Give back every line of the material below, unchanged and in the same order.
-.-.-
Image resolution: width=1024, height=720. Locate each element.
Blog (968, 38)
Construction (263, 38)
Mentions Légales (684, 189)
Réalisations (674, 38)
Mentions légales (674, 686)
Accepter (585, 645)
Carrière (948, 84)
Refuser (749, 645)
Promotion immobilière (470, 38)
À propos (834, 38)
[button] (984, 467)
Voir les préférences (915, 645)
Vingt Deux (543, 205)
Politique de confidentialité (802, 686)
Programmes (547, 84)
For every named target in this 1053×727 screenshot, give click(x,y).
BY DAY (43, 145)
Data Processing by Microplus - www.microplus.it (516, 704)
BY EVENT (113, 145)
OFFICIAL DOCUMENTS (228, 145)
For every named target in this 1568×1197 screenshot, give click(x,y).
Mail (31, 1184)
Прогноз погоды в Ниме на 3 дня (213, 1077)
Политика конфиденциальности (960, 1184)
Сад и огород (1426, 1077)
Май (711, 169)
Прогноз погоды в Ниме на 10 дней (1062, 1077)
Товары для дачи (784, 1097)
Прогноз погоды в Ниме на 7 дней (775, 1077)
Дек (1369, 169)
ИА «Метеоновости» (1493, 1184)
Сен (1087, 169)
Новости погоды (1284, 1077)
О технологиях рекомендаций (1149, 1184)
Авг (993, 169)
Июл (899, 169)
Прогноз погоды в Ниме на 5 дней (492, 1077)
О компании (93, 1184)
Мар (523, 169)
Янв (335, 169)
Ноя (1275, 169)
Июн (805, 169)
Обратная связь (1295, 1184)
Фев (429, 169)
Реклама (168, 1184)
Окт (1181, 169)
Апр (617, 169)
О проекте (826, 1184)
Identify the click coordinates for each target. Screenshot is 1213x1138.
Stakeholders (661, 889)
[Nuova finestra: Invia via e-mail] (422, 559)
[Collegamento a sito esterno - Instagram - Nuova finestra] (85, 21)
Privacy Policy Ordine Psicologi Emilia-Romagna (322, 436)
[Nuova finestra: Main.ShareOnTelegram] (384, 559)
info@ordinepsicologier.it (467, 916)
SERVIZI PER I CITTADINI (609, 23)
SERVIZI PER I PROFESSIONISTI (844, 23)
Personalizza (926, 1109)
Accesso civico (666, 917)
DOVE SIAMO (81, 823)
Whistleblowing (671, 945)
-.-.-
REPLY TO THE TASK:
Image resolution: width=1024, height=720. Locate each element.
Blog (968, 38)
Construction (263, 38)
Mentions Légales (684, 189)
Réalisations (674, 38)
Mentions légales (674, 686)
Accepter (585, 645)
Carrière (948, 84)
Refuser (749, 645)
Promotion immobilière (470, 38)
À propos (834, 38)
[button] (984, 467)
Voir les préférences (915, 645)
Vingt Deux (543, 205)
Politique de confidentialité (802, 686)
Programmes (547, 84)
For every named target in this 1053×727 screenshot, give click(x,y).
BY DAY (43, 145)
Data Processing by Microplus - www.microplus.it (516, 704)
BY EVENT (113, 145)
OFFICIAL DOCUMENTS (228, 145)
For every named target in this 1568×1197 screenshot, give click(x,y).
Mail (31, 1184)
Прогноз погоды в Ниме на 3 дня (213, 1077)
Политика конфиденциальности (960, 1184)
Сад и огород (1426, 1077)
Май (711, 169)
Прогноз погоды в Ниме на 10 дней (1062, 1077)
Товары для дачи (784, 1097)
Прогноз погоды в Ниме на 7 дней (775, 1077)
Дек (1369, 169)
ИА «Метеоновости» (1493, 1184)
Сен (1087, 169)
Новости погоды (1284, 1077)
О технологиях рекомендаций (1149, 1184)
Авг (993, 169)
Июл (899, 169)
Прогноз погоды в Ниме на 5 дней (492, 1077)
О компании (93, 1184)
Мар (523, 169)
Янв (335, 169)
Ноя (1275, 169)
Июн (805, 169)
Обратная связь (1295, 1184)
Фев (429, 169)
Реклама (168, 1184)
Окт (1181, 169)
Апр (617, 169)
О проекте (826, 1184)
Identify the click coordinates for each target. Screenshot is 1213x1138.
Stakeholders (661, 889)
[Nuova finestra: Invia via e-mail] (422, 559)
[Collegamento a sito esterno - Instagram - Nuova finestra] (85, 21)
Privacy Policy Ordine Psicologi Emilia-Romagna (322, 436)
[Nuova finestra: Main.ShareOnTelegram] (384, 559)
info@ordinepsicologier.it (467, 916)
SERVIZI PER I CITTADINI (609, 23)
SERVIZI PER I PROFESSIONISTI (844, 23)
Personalizza (926, 1109)
Accesso civico (666, 917)
DOVE SIAMO (81, 823)
Whistleblowing (671, 945)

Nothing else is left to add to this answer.